O Ministério da Saúde lançou o programa “Agora Tem Especialistas”, que permite a hospitais privados e filantrópicos se credenciarem para receber créditos financeiros em troca de serviços prestados ao Sistema Único de Saúde (SUS). A iniciativa visa reduzir o tempo de espera por atendimentos, integrando a rede pública e privada de saúde.
Os hospitais interessados devem manifestar interesse no sistema InvestSUS, do Fundo Nacional de Saúde (FNS), e, em seguida, negociar suas dívidas com a Procuradoria-Geral da Fazenda Nacional (PGFN) ou com a Receita Federal do Brasil (RFB).
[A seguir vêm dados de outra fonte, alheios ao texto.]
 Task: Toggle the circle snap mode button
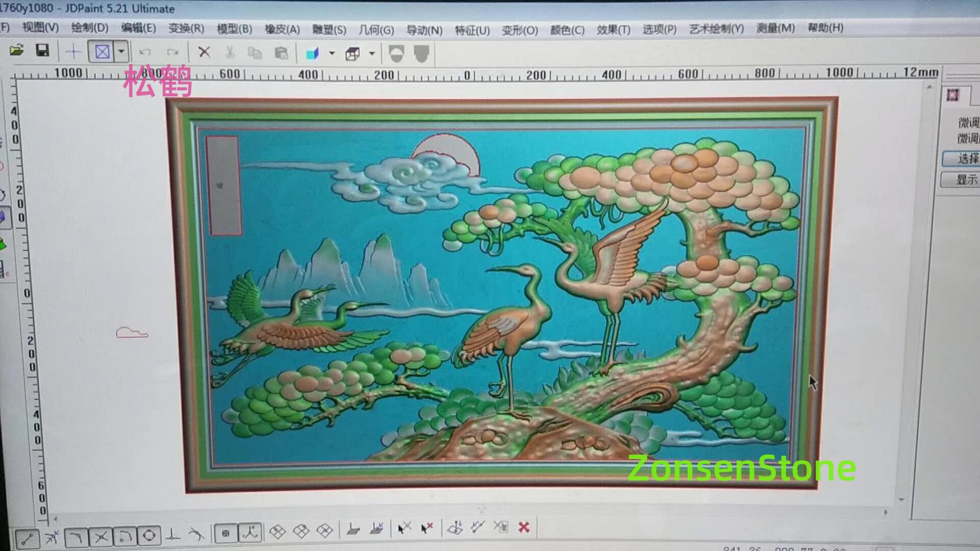coord(149,535)
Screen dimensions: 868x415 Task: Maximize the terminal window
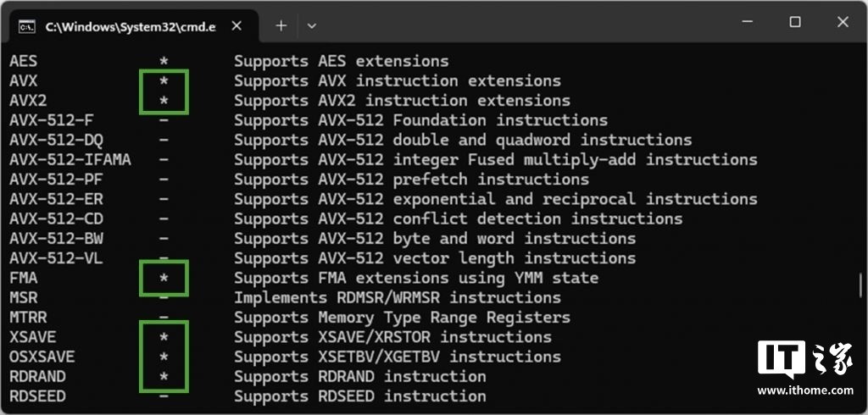(795, 22)

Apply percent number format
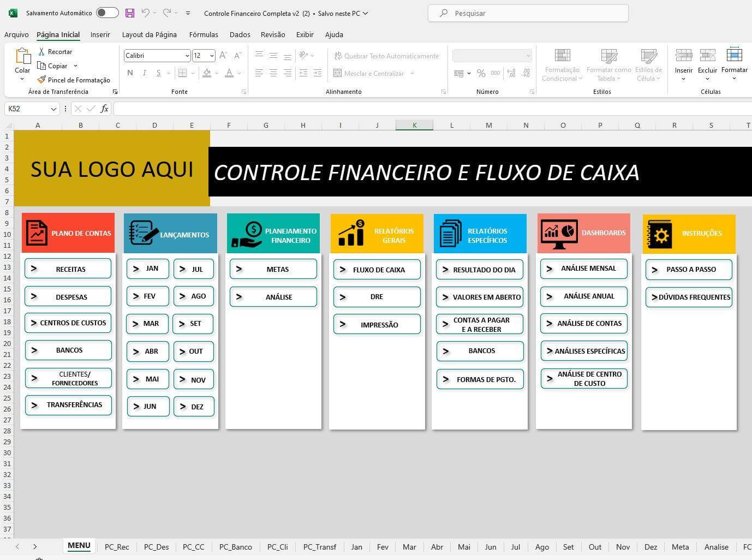point(480,73)
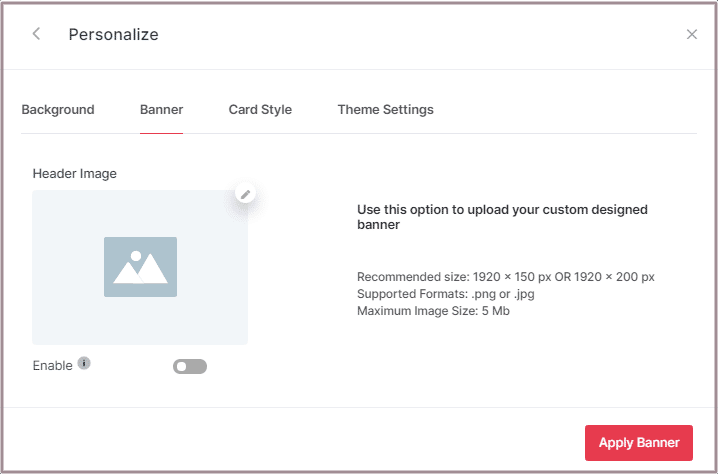Open the Card Style tab
The height and width of the screenshot is (474, 718).
click(x=260, y=110)
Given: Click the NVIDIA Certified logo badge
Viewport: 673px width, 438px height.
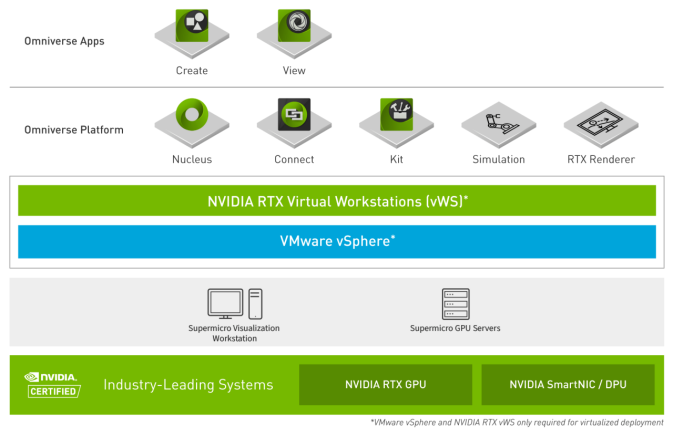Looking at the screenshot, I should (x=51, y=385).
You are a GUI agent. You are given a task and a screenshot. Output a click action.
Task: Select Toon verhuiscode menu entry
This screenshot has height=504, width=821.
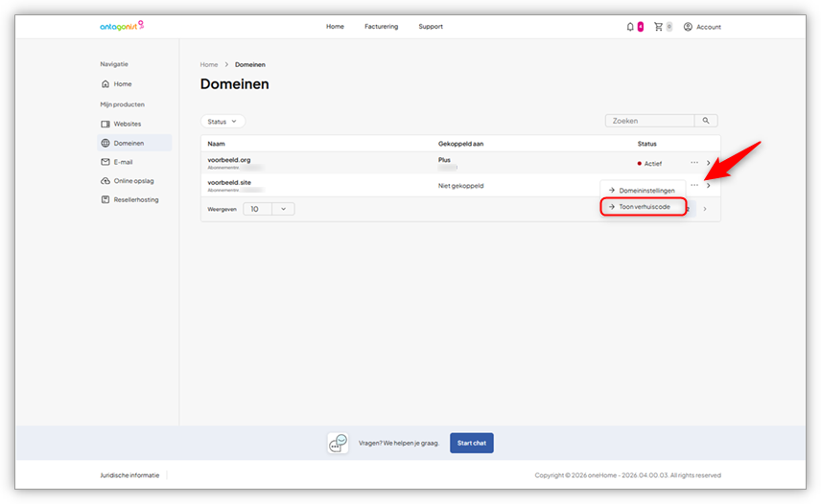point(644,207)
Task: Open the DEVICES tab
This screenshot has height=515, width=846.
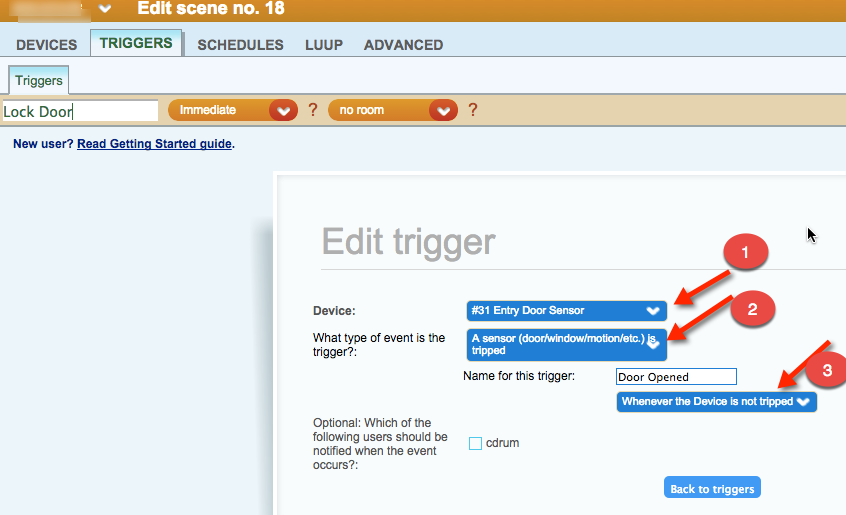Action: [46, 45]
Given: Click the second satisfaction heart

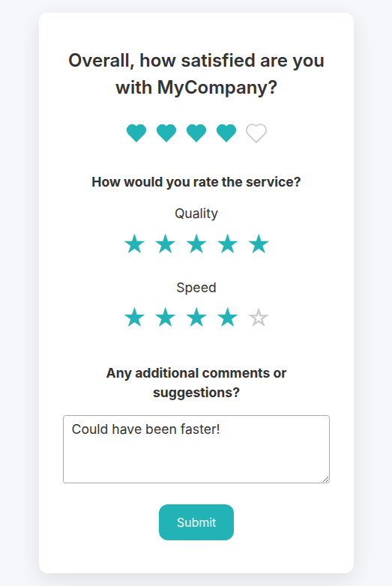Looking at the screenshot, I should [166, 133].
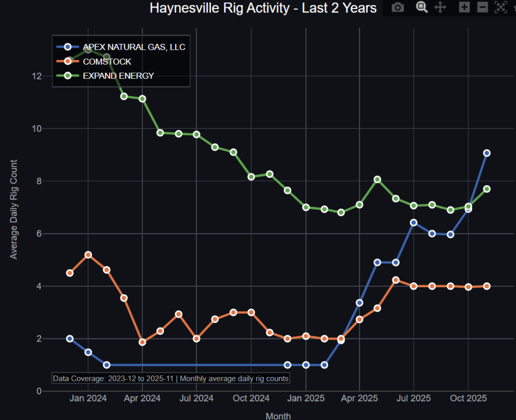Download plot as PNG via camera icon
This screenshot has width=516, height=420.
coord(398,7)
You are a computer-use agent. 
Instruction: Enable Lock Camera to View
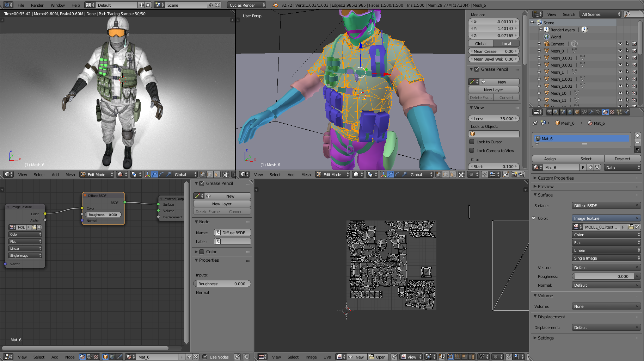click(472, 151)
O programa disponibiliza até R$ 2 bilhões por ano em créditos, que podem ser utilizados para abater dívidas com a União ou para quitar débitos futuros.
Condições e Benefícios
Os hospitais poderão oferecer serviços em seis áreas prioritárias: oncologia, ginecologia, cardiologia, ortopedia, oftalmologia e otorrinolaringologia. Os créditos financeiros gerados poderão ser utilizados a partir de 1º de janeiro de 2026. As condições de negociação incluem a possibilidade de redução de até 100% de juros, multas e encargos legais.
Para as Santas Casas de Misericórdia e cooperativas, o parcelamento das dívidas pode ser feito em até 145 meses com 70% de desconto. Já os demais estabelecimentos terão até 120 meses com 65% de abatimento. As primeiras prestações terão um valor mínimo de 0,3% sobre o total negociado, incentivando a regularidade fiscal.
Implementação e Expectativas
Após a adesão ao programa, os hospitais poderão iniciar os atendimentos ainda em 2023. O Ministério da Saúde e os gestores estaduais e municipais avaliarão se os serviços oferecidos atendem às demandas locais do SUS. A expectativa é que essa medida melhore a assistência à saúde e reduza as filas de espera, promovendo uma integração mais eficaz entre os setores público e privado.